GM’s Lordstown facility manufactured the Chevrolet Cruze until March 6, when the factory’s production allocation expired, making the plant officially idle and its workers redundant. Lordstown’s future was known to be in jeopardy throughout the second half of 2018 due to plummeting demand for sedans, particularly American sedans, along with a leap in the cost of raw materials as imposed by President Trump’s imported metal tariffs—tariffs brought about by the president’s ignorance of the modern automotive business.

“Increased import tariffs could lead to a smaller GM, a reduced presence at home and abroad for this iconic American company, and risk less—not more—U.S. jobs,” the automaker warned the Trump administration in July, via a filing with the United States Department of Commerce. The Center of Automotive Research backed up GM’s claims, projecting Lordstown’s job losses as some of the first of 715,000 American jobs that will be killed by the tariffs.

“The threat of steep tariffs on vehicle and auto component imports risks undermining GM’s competitiveness against foreign auto producers by erecting broad brush trade barriers that increase our global costs, remove a key means of competing with  manufacturers in lower-wage countries, and promote a trade environment in which we could be retaliated against in other markets.”

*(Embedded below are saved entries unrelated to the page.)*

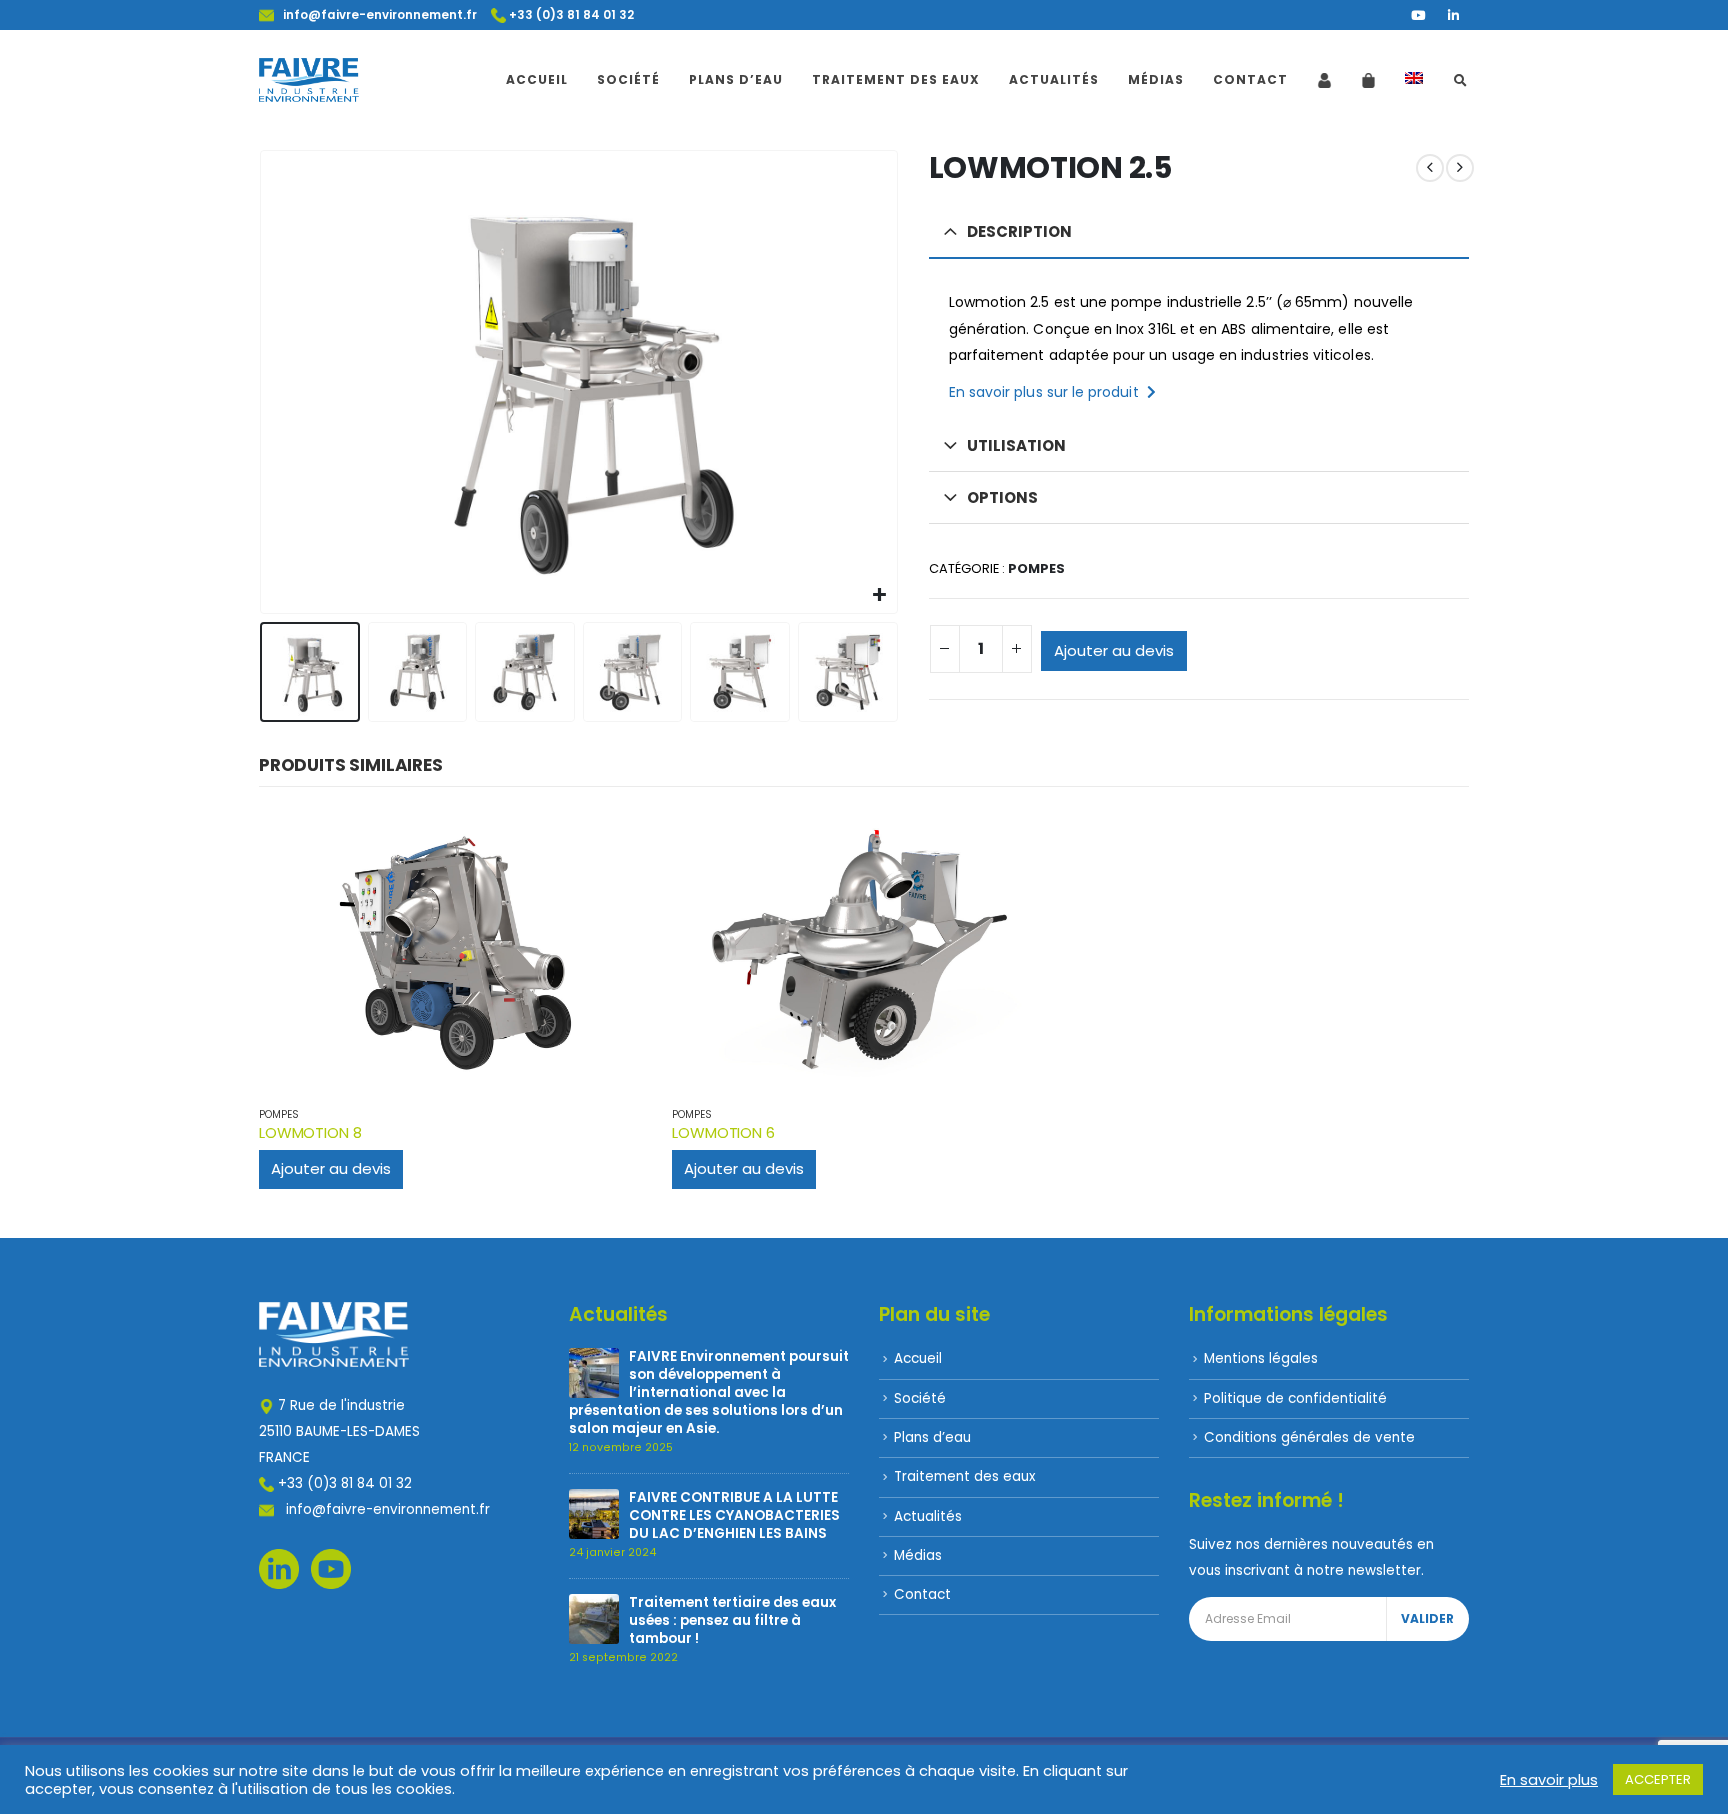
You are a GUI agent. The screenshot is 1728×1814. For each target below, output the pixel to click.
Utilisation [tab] (1016, 445)
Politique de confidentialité (1295, 1398)
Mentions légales (1261, 1358)
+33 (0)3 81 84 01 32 (570, 15)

GM has alluded to President Trump’s tariffs as financial “headwinds” in its official statements, and though it hasn’t specified the import tariffs’ impact on its finances, close competitor Ford has admitted to losing over $1 billion in profit to these tariffs. Between an already-questionable future for the plant caused by falling demand for its products, a worsening relationship with the plant’s workforce, and the added weight of material tariffs, GM put the kibosh on Lordstown, its continued operation deemed financially infeasible.

President Trump pled GM CEO Mary Barra to keep Lordstown open, despite Barra finalizing the company decision months ago, before GM’s announcement that the factory would cease operations.

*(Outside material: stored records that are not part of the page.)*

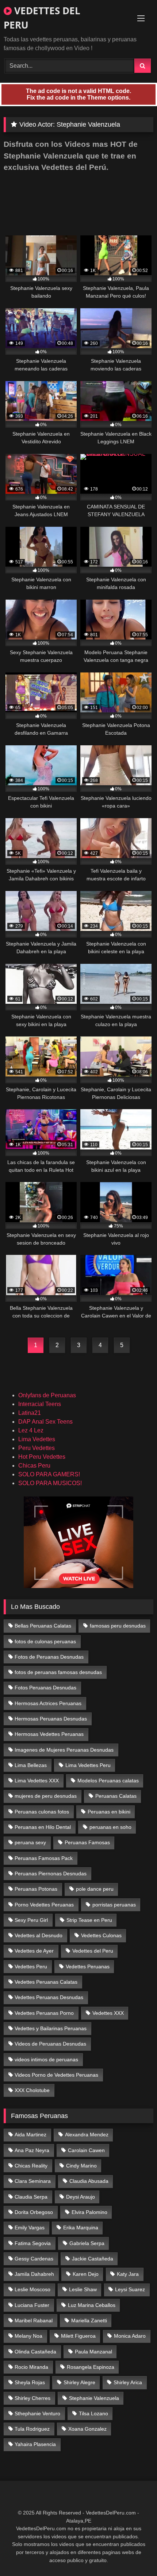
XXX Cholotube (32, 2090)
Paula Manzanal (93, 2352)
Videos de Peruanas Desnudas (50, 2044)
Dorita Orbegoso (34, 2212)
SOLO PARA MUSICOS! (50, 1483)
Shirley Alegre (79, 2382)
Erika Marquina (80, 2227)
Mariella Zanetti (89, 2320)
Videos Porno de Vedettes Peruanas (56, 2075)
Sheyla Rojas (30, 2382)
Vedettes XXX (108, 2013)
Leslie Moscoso (32, 2289)
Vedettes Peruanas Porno (44, 2013)
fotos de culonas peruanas (45, 1641)
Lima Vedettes (36, 1439)
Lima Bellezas (31, 1765)
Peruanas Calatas (116, 1796)
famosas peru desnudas (118, 1626)
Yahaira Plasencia (35, 2444)
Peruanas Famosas (87, 1842)
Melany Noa (28, 2336)
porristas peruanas (114, 1905)
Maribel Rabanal (34, 2320)
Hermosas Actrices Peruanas (48, 1703)
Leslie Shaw (83, 2289)
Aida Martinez (30, 2134)
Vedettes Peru (31, 1966)
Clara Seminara (33, 2181)
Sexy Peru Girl (31, 1920)
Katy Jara (128, 2274)
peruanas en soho (110, 1827)
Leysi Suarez (130, 2289)
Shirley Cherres (32, 2398)
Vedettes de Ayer (34, 1951)
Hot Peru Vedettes (41, 1457)
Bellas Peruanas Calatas (43, 1626)
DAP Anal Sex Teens (45, 1422)
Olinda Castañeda (35, 2352)
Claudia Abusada (88, 2181)
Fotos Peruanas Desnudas (45, 1687)
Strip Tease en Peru (89, 1920)
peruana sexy (30, 1842)
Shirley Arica (128, 2382)
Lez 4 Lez (30, 1430)
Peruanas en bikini (109, 1812)
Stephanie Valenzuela (94, 2398)
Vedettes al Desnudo (38, 1935)
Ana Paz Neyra (32, 2150)
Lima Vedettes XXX (37, 1780)
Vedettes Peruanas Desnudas (49, 1997)
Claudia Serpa (31, 2197)
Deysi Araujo (80, 2197)
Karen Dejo (86, 2274)
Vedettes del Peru (92, 1951)
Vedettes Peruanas (88, 1966)
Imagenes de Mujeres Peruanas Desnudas (64, 1750)
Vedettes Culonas (101, 1935)
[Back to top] (134, 2554)
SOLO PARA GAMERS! (49, 1474)
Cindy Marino (81, 2166)
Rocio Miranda (31, 2367)
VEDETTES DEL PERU (42, 17)
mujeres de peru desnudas (46, 1796)
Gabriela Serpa (86, 2243)
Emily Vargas (30, 2227)
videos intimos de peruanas (46, 2059)
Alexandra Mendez (86, 2134)
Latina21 (29, 1413)
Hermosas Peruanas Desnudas (51, 1719)
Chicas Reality (31, 2166)
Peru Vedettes (36, 1448)
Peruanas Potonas (36, 1889)
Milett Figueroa (78, 2336)
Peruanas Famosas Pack (44, 1858)
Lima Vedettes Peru (88, 1765)
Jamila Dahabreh (34, 2274)
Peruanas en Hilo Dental (43, 1827)
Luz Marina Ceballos (91, 2305)
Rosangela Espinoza (90, 2367)
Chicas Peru (34, 1465)
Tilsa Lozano (93, 2413)
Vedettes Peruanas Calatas (46, 1982)
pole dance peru (95, 1889)
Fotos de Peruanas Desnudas (49, 1657)
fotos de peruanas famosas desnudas (58, 1672)
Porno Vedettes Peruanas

“Just spoke to Mary Barra, CEO of General Motors about the Lordstown Ohio plant,” President Trump tweeted. “I am not happy that it is closed when everything else in our Country is BOOMING. I asked her to sell it or do something quickly. She blamed the UAW Union—I don’t care, I just want it open!”

Contrary to President Trump’s claims, Barra has not officially pointed to United Auto Workers (UAW) as the reason for Lordstown’s closure. Likewise, his tweet conflicts with his own previous acknowledgment of GM’s reason for closing Lordstown along with four other North American plants.

“They say the Chevy Cruze is not selling well,” said the president, as quoted by Cleveland.com. “I said, ‘well, get a car that is selling well and put it back in. I think you’ll see something else happen there.'”

Reopening Lordstown to manufacture another model is not something possible on a whim; Lordstown was retooled in 2012 specially to produce the Cruze, and retooling the plant again for another model would require an investment of tens if not hundreds of millions of dollars—cash GM is setting aside to keep itself technologically up-to-date. GM has not yet removed any machinery from Lordstown, reports 21 News, whom a GM spokesperson told that Lordstown Assembly’s fate would be decided after UAW and GM complete contract renegotiations later this year.